How to complete this task: Which lines in the data contain the word "Pick"? Please copy each of them.

Exercise inputs:
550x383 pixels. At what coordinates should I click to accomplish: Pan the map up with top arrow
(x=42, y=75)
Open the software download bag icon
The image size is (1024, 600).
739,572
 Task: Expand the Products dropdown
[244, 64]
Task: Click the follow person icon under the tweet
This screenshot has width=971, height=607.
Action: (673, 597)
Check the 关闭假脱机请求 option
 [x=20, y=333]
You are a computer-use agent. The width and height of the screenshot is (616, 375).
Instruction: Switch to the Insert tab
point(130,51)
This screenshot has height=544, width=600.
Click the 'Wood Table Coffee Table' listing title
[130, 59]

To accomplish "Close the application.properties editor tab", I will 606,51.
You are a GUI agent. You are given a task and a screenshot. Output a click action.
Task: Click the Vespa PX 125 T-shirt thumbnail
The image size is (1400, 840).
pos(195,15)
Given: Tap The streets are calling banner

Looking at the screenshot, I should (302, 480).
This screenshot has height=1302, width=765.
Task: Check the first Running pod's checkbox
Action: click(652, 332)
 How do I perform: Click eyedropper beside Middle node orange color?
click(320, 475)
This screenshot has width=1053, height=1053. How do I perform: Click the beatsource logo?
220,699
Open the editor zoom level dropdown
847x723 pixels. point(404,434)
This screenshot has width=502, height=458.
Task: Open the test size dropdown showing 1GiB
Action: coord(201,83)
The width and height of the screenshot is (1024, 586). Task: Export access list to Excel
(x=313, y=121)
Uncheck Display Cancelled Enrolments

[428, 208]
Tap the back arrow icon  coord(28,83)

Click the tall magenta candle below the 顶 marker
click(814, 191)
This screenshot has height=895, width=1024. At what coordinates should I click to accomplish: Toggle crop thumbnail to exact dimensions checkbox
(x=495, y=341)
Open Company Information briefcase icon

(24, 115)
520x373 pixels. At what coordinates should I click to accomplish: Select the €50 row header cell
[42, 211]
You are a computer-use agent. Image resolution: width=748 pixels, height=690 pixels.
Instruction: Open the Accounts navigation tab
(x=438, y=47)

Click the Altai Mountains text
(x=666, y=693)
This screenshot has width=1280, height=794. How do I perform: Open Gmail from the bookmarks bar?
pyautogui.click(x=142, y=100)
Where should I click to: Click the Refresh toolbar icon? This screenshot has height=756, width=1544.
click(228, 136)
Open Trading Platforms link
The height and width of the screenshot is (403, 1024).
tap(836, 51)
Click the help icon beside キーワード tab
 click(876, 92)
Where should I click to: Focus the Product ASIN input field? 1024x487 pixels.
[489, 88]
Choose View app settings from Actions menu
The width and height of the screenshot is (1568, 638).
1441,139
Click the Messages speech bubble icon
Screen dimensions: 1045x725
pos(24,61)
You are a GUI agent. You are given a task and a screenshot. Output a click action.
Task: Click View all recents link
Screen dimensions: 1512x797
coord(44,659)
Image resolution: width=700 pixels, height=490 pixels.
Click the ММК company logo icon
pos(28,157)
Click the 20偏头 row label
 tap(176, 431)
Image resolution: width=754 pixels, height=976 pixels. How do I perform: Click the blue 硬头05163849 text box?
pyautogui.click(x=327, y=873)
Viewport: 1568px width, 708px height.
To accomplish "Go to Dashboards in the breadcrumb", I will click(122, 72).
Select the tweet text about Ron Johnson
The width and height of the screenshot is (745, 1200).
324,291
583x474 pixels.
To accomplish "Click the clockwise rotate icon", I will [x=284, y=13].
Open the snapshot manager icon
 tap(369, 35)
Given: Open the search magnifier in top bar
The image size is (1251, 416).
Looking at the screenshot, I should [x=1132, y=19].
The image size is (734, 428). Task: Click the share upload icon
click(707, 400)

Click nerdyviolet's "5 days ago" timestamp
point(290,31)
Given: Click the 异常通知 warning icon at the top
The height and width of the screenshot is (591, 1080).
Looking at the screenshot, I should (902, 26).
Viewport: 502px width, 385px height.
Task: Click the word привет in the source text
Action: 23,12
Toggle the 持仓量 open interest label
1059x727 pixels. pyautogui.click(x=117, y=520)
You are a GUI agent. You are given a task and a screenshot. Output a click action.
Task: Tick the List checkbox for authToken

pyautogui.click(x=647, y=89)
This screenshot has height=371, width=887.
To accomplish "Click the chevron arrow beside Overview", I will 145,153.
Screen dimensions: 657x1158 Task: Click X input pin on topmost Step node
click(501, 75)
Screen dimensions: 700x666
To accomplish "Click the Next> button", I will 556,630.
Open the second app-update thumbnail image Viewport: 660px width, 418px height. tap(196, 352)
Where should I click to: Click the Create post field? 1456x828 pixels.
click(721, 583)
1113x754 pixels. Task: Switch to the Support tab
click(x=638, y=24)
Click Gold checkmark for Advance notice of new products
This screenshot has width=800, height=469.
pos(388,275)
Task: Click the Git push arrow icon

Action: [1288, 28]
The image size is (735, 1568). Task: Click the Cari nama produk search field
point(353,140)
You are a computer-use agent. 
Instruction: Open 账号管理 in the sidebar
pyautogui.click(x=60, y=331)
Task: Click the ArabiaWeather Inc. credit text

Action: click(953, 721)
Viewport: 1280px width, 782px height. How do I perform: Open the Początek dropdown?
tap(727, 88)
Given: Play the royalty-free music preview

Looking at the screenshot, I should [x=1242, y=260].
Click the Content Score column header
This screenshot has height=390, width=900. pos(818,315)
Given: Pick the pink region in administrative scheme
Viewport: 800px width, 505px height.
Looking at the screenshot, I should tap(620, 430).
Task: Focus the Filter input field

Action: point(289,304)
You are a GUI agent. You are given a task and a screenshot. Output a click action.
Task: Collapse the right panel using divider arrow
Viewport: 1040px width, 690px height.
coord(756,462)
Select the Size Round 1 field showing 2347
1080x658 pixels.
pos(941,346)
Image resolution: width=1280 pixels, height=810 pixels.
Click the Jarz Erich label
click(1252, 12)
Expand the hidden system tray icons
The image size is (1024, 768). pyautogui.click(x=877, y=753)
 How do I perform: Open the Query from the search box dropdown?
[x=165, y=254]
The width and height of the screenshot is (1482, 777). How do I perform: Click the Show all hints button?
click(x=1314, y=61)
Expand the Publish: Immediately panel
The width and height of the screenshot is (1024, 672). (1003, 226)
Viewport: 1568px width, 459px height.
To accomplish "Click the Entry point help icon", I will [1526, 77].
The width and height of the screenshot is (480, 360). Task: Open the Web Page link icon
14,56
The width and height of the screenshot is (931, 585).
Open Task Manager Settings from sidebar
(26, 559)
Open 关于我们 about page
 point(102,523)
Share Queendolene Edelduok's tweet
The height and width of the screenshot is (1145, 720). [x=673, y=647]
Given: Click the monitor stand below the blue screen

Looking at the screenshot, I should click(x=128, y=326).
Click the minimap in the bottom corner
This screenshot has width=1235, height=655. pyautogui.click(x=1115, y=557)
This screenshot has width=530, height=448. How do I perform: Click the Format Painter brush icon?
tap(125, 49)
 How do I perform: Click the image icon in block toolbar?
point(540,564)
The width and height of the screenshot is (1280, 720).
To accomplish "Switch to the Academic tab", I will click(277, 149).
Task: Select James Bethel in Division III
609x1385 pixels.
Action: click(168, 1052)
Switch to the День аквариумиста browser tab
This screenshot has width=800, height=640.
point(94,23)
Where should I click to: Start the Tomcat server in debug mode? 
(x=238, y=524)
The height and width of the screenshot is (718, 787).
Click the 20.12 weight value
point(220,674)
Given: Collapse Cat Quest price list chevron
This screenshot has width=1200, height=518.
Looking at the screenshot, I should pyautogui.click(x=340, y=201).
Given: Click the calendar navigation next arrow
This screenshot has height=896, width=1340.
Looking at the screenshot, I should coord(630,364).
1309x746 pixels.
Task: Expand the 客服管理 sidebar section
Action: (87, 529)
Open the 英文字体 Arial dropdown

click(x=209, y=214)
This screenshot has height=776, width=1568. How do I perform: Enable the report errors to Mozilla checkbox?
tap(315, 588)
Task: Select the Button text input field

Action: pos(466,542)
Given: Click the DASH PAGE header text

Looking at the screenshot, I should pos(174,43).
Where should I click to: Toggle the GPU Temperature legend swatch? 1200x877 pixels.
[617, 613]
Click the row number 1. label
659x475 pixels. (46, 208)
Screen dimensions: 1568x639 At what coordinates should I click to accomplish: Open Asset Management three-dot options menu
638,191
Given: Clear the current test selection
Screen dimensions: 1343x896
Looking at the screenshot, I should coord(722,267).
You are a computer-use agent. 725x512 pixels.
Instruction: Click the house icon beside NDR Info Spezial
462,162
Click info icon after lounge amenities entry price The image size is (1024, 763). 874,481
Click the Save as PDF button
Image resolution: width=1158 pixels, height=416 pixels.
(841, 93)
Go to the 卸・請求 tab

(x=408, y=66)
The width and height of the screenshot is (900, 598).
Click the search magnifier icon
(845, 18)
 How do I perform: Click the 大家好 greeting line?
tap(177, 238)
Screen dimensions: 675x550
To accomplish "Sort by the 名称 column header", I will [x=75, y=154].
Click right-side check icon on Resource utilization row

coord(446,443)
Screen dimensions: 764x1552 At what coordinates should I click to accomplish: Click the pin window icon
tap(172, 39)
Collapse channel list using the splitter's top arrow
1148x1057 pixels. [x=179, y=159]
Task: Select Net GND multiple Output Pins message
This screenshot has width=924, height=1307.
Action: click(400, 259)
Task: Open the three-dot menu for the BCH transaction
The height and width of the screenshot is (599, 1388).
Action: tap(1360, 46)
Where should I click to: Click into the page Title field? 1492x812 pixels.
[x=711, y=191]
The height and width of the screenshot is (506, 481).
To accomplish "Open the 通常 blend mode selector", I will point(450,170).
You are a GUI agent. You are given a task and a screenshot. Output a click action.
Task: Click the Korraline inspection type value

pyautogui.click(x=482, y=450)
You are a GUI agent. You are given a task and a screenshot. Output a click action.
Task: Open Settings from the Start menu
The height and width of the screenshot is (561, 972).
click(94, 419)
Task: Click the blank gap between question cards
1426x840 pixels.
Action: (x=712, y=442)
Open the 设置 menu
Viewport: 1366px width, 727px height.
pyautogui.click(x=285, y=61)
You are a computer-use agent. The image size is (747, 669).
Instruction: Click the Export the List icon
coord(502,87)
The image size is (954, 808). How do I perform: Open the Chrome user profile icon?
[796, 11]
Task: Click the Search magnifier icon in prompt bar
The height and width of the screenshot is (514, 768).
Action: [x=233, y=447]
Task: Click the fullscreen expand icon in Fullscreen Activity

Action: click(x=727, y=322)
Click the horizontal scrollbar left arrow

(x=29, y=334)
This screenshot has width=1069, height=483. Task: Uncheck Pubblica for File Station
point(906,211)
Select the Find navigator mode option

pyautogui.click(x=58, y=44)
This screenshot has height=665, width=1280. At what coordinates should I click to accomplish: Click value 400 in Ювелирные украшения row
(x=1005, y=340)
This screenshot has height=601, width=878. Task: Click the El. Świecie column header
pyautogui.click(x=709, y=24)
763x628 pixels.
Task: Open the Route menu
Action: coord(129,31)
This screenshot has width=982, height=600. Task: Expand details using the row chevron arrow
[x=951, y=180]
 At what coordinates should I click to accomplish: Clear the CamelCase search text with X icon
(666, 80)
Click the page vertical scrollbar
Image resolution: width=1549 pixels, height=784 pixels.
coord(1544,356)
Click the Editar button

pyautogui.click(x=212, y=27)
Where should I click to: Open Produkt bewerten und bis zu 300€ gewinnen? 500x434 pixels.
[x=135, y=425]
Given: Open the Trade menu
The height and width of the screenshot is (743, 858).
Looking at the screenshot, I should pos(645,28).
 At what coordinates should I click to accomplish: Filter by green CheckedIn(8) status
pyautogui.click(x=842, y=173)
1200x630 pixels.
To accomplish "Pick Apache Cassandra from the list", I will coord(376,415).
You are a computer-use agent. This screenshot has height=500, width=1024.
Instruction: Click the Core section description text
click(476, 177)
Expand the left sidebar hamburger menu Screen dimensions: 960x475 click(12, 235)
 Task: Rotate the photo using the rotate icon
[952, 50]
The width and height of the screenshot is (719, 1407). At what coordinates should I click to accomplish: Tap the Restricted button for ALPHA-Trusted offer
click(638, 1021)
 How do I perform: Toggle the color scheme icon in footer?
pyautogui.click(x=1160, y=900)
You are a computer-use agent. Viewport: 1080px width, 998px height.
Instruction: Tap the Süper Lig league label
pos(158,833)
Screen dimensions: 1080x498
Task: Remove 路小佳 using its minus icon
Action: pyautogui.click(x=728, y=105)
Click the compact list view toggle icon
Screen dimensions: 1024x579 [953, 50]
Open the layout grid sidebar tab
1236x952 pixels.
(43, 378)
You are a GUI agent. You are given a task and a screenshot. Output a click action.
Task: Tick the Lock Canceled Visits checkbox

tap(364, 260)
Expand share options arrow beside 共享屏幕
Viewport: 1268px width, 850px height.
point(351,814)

Result for this task:
Given: Pick the pink region in administrative scheme
To accomplish "Pick Apache Cassandra from the list", I will coord(376,415).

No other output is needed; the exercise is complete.